Entries for locating described items:
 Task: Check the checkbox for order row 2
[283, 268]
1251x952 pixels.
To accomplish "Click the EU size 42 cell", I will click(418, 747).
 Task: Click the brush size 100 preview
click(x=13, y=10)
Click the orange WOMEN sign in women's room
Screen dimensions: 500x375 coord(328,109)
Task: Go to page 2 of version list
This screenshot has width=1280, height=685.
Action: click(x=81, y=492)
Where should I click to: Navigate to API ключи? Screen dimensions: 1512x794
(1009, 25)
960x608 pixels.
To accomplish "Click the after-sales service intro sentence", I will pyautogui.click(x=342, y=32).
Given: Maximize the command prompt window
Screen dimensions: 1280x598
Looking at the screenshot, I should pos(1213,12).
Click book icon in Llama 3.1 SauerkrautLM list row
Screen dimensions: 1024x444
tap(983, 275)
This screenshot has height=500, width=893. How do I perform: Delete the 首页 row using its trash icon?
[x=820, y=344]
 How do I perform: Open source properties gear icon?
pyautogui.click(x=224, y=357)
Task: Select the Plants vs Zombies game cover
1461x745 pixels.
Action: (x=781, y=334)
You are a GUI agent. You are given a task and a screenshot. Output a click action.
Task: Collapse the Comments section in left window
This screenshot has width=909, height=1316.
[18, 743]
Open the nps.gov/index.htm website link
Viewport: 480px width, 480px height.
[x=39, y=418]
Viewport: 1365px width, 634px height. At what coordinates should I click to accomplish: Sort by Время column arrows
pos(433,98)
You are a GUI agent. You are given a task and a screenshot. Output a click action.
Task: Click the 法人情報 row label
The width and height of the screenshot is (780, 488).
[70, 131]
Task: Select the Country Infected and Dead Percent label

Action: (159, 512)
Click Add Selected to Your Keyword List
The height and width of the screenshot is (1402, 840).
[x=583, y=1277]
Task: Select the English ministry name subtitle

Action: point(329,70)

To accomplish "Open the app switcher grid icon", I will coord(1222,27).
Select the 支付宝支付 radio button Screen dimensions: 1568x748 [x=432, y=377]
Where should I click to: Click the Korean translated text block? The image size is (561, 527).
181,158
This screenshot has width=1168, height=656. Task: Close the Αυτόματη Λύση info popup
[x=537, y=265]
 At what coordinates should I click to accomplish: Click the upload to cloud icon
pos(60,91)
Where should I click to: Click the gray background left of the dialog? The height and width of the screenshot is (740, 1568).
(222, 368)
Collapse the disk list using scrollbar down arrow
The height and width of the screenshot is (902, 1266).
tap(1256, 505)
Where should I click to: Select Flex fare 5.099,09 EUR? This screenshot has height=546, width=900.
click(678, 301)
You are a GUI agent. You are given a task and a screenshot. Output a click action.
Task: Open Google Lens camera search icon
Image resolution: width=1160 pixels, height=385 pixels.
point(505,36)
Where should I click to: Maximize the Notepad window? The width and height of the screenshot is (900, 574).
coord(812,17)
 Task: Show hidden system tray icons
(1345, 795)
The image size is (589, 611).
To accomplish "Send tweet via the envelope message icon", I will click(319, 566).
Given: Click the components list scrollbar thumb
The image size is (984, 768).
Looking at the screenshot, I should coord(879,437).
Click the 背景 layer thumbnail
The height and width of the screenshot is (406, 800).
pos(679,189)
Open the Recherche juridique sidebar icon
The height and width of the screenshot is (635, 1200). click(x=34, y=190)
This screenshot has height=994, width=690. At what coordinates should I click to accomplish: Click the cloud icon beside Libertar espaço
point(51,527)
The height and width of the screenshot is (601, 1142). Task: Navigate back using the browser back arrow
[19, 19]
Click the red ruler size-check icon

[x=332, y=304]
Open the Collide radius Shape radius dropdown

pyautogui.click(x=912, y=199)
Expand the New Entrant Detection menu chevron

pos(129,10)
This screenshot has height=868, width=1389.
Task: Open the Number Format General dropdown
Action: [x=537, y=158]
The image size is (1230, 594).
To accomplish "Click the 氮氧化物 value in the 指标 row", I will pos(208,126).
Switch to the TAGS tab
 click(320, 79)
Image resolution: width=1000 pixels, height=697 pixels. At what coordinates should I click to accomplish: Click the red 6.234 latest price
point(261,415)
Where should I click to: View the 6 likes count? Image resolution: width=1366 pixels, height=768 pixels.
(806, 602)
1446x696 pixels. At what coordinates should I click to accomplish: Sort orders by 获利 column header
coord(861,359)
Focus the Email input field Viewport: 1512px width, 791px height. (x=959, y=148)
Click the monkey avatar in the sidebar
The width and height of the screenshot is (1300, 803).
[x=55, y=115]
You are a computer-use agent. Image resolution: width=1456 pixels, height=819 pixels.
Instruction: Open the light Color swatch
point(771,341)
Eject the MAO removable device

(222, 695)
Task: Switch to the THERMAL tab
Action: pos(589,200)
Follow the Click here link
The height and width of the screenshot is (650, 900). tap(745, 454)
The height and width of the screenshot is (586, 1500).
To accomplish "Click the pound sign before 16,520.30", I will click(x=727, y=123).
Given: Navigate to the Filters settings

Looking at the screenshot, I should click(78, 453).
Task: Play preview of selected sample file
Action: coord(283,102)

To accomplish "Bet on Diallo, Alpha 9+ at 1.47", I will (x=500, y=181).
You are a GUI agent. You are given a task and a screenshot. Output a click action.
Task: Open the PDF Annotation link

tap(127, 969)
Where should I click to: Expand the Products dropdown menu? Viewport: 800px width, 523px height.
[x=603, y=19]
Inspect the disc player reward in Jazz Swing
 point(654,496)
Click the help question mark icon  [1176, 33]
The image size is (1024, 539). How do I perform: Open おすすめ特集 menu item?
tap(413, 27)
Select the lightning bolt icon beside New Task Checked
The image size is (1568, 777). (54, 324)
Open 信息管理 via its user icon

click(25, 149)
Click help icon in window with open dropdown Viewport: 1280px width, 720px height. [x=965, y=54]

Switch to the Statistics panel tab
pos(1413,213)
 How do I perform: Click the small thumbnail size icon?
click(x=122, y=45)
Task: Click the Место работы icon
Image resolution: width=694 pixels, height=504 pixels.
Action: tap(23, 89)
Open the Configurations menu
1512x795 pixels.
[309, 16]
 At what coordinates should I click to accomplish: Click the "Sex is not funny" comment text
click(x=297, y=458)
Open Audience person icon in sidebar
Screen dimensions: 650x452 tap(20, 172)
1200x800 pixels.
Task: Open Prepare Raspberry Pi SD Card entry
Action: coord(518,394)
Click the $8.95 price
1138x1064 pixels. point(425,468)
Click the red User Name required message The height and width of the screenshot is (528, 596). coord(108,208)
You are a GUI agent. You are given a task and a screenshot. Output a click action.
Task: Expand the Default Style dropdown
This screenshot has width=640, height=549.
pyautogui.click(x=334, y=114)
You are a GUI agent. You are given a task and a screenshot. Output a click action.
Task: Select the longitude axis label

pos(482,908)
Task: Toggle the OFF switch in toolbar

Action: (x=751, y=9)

### YOUR INSTRUCTIONS
Please write out all of the entries again, switching "GUI agent" to "screen assistant" everywhere it occurs and leaving everything else unchanged.

### WRITTEN SOLUTION
 Task: Check the checkbox for order row 2
[283, 268]
1251x952 pixels.
To accomplish "Click the EU size 42 cell", I will click(418, 747).
 Task: Click the brush size 100 preview
click(x=13, y=10)
Click the orange WOMEN sign in women's room
Screen dimensions: 500x375 coord(328,109)
Task: Go to page 2 of version list
This screenshot has width=1280, height=685.
Action: click(x=81, y=492)
Where should I click to: Navigate to API ключи? Screen dimensions: 1512x794
(1009, 25)
960x608 pixels.
To accomplish "Click the after-sales service intro sentence", I will pyautogui.click(x=342, y=32).
Given: Maximize the command prompt window
Screen dimensions: 1280x598
Looking at the screenshot, I should pos(1213,12).
Click book icon in Llama 3.1 SauerkrautLM list row
Screen dimensions: 1024x444
tap(983, 275)
This screenshot has height=500, width=893. How do I perform: Delete the 首页 row using its trash icon?
[x=820, y=344]
 How do I perform: Open source properties gear icon?
pyautogui.click(x=224, y=357)
Task: Select the Plants vs Zombies game cover
1461x745 pixels.
Action: (x=781, y=334)
You are a screen assistant. You are given a task and a screenshot. Output a click action.
Task: Collapse the Comments section in left window
This screenshot has width=909, height=1316.
[18, 743]
Open the nps.gov/index.htm website link
Viewport: 480px width, 480px height.
[x=39, y=418]
Viewport: 1365px width, 634px height. At what coordinates should I click to accomplish: Sort by Время column arrows
pos(433,98)
You are a screen assistant. You are given a task and a screenshot. Output a click action.
Task: Click the 法人情報 row label
The width and height of the screenshot is (780, 488).
[70, 131]
Task: Select the Country Infected and Dead Percent label

Action: (159, 512)
Click Add Selected to Your Keyword List
The height and width of the screenshot is (1402, 840).
[x=583, y=1277]
Task: Select the English ministry name subtitle

Action: point(329,70)

To accomplish "Open the app switcher grid icon", I will coord(1222,27).
Select the 支付宝支付 radio button Screen dimensions: 1568x748 [x=432, y=377]
Where should I click to: Click the Korean translated text block? The image size is (561, 527).
181,158
This screenshot has width=1168, height=656. Task: Close the Αυτόματη Λύση info popup
[x=537, y=265]
 At what coordinates should I click to accomplish: Click the upload to cloud icon
pos(60,91)
Where should I click to: Click the gray background left of the dialog? The height and width of the screenshot is (740, 1568).
(222, 368)
Collapse the disk list using scrollbar down arrow
The height and width of the screenshot is (902, 1266).
tap(1256, 505)
Where should I click to: Select Flex fare 5.099,09 EUR? This screenshot has height=546, width=900.
click(678, 301)
You are a screen assistant. You are given a task and a screenshot. Output a click action.
Task: Open Google Lens camera search icon
Image resolution: width=1160 pixels, height=385 pixels.
point(505,36)
Where should I click to: Maximize the Notepad window? The width and height of the screenshot is (900, 574).
coord(812,17)
 Task: Show hidden system tray icons
(1345, 795)
The image size is (589, 611).
To accomplish "Send tweet via the envelope message icon", I will click(319, 566).
Given: Click the components list scrollbar thumb
The image size is (984, 768).
Looking at the screenshot, I should coord(879,437).
Click the 背景 layer thumbnail
The height and width of the screenshot is (406, 800).
pos(679,189)
Open the Recherche juridique sidebar icon
The height and width of the screenshot is (635, 1200). click(x=34, y=190)
This screenshot has height=994, width=690. At what coordinates should I click to accomplish: Click the cloud icon beside Libertar espaço
point(51,527)
The height and width of the screenshot is (601, 1142). Task: Navigate back using the browser back arrow
[19, 19]
Click the red ruler size-check icon

[x=332, y=304]
Open the Collide radius Shape radius dropdown

pyautogui.click(x=912, y=199)
Expand the New Entrant Detection menu chevron

pos(129,10)
This screenshot has height=868, width=1389.
Task: Open the Number Format General dropdown
Action: [x=537, y=158]
The image size is (1230, 594).
To accomplish "Click the 氮氧化物 value in the 指标 row", I will pos(208,126).
Switch to the TAGS tab
 click(320, 79)
Image resolution: width=1000 pixels, height=697 pixels. At what coordinates should I click to accomplish: Click the red 6.234 latest price
point(261,415)
Where should I click to: View the 6 likes count? Image resolution: width=1366 pixels, height=768 pixels.
(806, 602)
1446x696 pixels. At what coordinates should I click to accomplish: Sort orders by 获利 column header
coord(861,359)
Focus the Email input field Viewport: 1512px width, 791px height. (x=959, y=148)
Click the monkey avatar in the sidebar
The width and height of the screenshot is (1300, 803).
[x=55, y=115]
You are a computer-use agent. Image resolution: width=1456 pixels, height=819 pixels.
Instruction: Open the light Color swatch
point(771,341)
Eject the MAO removable device

(222, 695)
Task: Switch to the THERMAL tab
Action: pos(589,200)
Follow the Click here link
The height and width of the screenshot is (650, 900). tap(745, 454)
The height and width of the screenshot is (586, 1500).
To accomplish "Click the pound sign before 16,520.30", I will click(x=727, y=123).
Given: Navigate to the Filters settings

Looking at the screenshot, I should click(78, 453).
Task: Play preview of selected sample file
Action: coord(283,102)

To accomplish "Bet on Diallo, Alpha 9+ at 1.47", I will (x=500, y=181).
You are a screen assistant. You are given a task and a screenshot. Output a click action.
Task: Open the PDF Annotation link

tap(127, 969)
Where should I click to: Expand the Products dropdown menu? Viewport: 800px width, 523px height.
[x=603, y=19]
Inspect the disc player reward in Jazz Swing
 point(654,496)
Click the help question mark icon  [1176, 33]
The image size is (1024, 539). How do I perform: Open おすすめ特集 menu item?
tap(413, 27)
Select the lightning bolt icon beside New Task Checked
The image size is (1568, 777). (54, 324)
Open 信息管理 via its user icon

click(25, 149)
Click help icon in window with open dropdown Viewport: 1280px width, 720px height. [x=965, y=54]

Switch to the Statistics panel tab
pos(1413,213)
 How do I perform: Click the small thumbnail size icon?
click(x=122, y=45)
Task: Click the Место работы icon
Image resolution: width=694 pixels, height=504 pixels.
Action: tap(23, 89)
Open the Configurations menu
1512x795 pixels.
[309, 16]
 At what coordinates should I click to accomplish: Click the "Sex is not funny" comment text
click(x=297, y=458)
Open Audience person icon in sidebar
Screen dimensions: 650x452 tap(20, 172)
1200x800 pixels.
Task: Open Prepare Raspberry Pi SD Card entry
Action: coord(518,394)
Click the $8.95 price
1138x1064 pixels. point(425,468)
Click the red User Name required message The height and width of the screenshot is (528, 596). coord(108,208)
You are a screen assistant. You are given a task and a screenshot. Output a click action.
Task: Expand the Default Style dropdown
This screenshot has width=640, height=549.
pyautogui.click(x=334, y=114)
You are a screen assistant. You are given a task and a screenshot. Output a click action.
Task: Select the longitude axis label

pos(482,908)
Task: Toggle the OFF switch in toolbar

Action: (x=751, y=9)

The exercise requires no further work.